Homilía
del XVII domingo después de Pentecostés
Santa Misa en la Capilla
de Nuestra Señora del Carmen – Lugo (ESPAÑA)
Dios ha de ser el centro de nuestras vidas. Él es el
origen de la vida porque nos ha creado y es el fin de nuestra existencia, pues
somos llamados a la unión con él por toda la eternidad. La vida del hombre ha
de estar orientada hacia su Creador.
Uno de los interrogantes profundos del hombre es
la pregunta por el sentido de la vida. ¿Para qué existo? ¿Para qué he venido a
este mundo? ¿Qué sentido tiene vivir?

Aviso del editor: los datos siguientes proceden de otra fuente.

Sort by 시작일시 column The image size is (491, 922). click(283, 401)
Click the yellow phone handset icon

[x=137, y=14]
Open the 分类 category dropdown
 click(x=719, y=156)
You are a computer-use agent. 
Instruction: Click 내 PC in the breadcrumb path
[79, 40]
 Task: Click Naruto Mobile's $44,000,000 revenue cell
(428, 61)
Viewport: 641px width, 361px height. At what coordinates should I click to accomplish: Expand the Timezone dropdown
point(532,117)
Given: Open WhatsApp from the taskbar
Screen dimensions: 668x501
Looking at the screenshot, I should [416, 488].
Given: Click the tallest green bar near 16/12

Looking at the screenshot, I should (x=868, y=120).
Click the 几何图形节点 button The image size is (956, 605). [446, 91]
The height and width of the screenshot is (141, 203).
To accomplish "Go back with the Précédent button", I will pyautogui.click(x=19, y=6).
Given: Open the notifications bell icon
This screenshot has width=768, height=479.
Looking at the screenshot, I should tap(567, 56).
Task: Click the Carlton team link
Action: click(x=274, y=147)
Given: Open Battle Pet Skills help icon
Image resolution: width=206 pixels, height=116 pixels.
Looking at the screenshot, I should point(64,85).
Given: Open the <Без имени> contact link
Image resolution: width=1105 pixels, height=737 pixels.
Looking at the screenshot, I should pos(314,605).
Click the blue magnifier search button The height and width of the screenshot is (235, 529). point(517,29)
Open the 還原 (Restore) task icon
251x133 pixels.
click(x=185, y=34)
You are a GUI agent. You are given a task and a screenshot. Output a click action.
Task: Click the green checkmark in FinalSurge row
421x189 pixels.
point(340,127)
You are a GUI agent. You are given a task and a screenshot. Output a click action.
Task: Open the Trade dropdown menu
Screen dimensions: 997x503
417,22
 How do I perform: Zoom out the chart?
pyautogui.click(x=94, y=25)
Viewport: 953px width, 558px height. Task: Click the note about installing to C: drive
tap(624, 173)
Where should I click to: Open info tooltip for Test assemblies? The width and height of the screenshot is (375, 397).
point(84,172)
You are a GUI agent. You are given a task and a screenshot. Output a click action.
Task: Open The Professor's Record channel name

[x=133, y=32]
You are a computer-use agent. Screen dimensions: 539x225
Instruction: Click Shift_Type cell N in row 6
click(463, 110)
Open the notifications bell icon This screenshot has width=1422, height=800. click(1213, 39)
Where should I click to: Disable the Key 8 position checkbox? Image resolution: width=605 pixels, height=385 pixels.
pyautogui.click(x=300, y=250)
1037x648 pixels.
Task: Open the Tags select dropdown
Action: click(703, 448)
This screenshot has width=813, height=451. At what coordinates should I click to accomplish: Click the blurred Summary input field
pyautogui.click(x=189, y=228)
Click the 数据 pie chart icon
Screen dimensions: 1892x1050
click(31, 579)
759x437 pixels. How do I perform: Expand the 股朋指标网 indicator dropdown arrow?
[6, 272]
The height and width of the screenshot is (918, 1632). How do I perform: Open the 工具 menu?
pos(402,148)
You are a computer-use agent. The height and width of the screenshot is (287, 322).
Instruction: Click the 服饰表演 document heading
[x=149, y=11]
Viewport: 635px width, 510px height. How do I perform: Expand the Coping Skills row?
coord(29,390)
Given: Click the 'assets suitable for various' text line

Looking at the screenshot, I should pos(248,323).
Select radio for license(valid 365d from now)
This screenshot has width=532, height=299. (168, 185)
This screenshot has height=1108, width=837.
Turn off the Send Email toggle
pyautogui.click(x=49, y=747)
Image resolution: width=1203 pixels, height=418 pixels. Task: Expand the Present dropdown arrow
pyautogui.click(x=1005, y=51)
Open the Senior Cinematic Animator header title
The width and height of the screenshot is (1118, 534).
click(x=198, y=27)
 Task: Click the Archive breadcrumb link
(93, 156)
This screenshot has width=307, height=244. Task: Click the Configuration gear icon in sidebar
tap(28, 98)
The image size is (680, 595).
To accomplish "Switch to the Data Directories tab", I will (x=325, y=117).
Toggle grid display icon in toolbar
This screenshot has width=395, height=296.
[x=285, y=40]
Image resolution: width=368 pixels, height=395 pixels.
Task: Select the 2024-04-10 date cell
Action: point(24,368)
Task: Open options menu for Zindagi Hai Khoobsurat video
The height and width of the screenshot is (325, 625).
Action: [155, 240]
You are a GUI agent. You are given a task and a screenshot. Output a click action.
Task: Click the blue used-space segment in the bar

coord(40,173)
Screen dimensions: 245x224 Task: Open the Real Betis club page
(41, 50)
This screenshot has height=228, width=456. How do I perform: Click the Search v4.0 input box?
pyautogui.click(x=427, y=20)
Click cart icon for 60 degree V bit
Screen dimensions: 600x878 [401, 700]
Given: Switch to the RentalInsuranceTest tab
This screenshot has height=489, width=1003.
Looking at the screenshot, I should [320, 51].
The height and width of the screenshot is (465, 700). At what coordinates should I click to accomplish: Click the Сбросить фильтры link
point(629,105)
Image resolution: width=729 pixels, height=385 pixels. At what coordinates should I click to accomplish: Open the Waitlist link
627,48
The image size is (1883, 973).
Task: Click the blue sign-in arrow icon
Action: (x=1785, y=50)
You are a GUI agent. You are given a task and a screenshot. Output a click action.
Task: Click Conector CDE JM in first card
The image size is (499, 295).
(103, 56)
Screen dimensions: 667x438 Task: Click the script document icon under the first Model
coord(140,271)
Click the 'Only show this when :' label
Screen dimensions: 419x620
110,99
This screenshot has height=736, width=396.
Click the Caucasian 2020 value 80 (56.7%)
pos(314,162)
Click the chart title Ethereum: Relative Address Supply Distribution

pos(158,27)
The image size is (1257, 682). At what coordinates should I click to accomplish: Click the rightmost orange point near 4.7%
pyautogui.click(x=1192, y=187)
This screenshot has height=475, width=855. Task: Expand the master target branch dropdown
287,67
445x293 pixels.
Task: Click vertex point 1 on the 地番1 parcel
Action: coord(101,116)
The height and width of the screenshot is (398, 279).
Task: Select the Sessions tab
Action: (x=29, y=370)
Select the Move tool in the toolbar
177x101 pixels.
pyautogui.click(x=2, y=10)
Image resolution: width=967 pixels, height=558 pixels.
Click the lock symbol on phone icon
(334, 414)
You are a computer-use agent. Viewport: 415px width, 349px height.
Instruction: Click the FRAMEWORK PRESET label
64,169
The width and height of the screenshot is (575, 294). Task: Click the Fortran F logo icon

Sólo desde la fe encontramos una
respuesta adecuada y satisfactoria. Hemos sido creados para conocer, obedecer y
amar a Dios, y gozar con él después de la muerte, en el cielo por toda la
eternidad. Esta es la vocación del hombre sobre la tierra, este es el sentido
de nuestras vidas. Esta es nuestra tarea: conocer, obedecer y amar a Dios. Todo
lo demás está supeditado y condicionado a esto: Estudio, trabajo, formar una
familia, realizar un proyecto, hacerme sacerdote o religiosa, comer, divertirme
y viajar… aceptar mi ancianidad y mi enfermedad, realizar obras de caridad…
Todo para conocer, obedecer y amar a Dios.
Dios ha de ser el centro de nuestras vidas; pero
¡cuántas veces constatamos como en la historia, en nuestra propia sociedad y
nuestros tiempos, en nuestras propias vidas, Dios no ocupa este primer lugar!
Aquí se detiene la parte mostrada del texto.